Exercise brief
Copy exactly the lines from the one containing "Where should I click to: Click the user" through the last line of the records, both included, and nothing more.

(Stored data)

▬▬▬▬▬▬

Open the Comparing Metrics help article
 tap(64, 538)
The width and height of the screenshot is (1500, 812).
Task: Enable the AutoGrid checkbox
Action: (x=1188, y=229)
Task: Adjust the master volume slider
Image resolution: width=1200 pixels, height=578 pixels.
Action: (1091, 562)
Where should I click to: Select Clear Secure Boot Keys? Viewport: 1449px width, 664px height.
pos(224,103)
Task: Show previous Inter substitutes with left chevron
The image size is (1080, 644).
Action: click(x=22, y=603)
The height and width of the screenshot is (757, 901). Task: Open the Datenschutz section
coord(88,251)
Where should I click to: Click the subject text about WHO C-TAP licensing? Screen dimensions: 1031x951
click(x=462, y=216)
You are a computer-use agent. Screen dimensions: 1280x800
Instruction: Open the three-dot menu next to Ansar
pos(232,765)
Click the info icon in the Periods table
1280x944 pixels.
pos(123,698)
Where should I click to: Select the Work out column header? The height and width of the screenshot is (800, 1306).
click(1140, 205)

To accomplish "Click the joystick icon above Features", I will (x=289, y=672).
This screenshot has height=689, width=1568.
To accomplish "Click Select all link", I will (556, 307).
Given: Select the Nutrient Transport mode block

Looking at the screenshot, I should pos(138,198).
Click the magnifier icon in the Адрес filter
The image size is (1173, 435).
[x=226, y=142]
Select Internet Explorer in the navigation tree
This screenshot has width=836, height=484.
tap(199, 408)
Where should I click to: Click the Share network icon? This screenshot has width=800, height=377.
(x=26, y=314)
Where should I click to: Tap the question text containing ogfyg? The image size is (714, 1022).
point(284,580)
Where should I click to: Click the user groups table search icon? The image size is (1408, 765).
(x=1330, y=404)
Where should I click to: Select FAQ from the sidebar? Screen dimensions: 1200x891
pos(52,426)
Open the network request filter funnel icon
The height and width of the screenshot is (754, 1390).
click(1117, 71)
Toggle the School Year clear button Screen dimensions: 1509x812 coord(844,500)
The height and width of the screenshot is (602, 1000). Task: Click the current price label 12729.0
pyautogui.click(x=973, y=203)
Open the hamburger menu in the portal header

▬▬▬▬▬▬

The answer
Where should I click to: Click the user groups table search icon? The image size is (1408, 765).
(x=1330, y=404)
Where should I click to: Select FAQ from the sidebar? Screen dimensions: 1200x891
pos(52,426)
Open the network request filter funnel icon
The height and width of the screenshot is (754, 1390).
click(1117, 71)
Toggle the School Year clear button Screen dimensions: 1509x812 coord(844,500)
The height and width of the screenshot is (602, 1000). Task: Click the current price label 12729.0
pyautogui.click(x=973, y=203)
Open the hamburger menu in the portal header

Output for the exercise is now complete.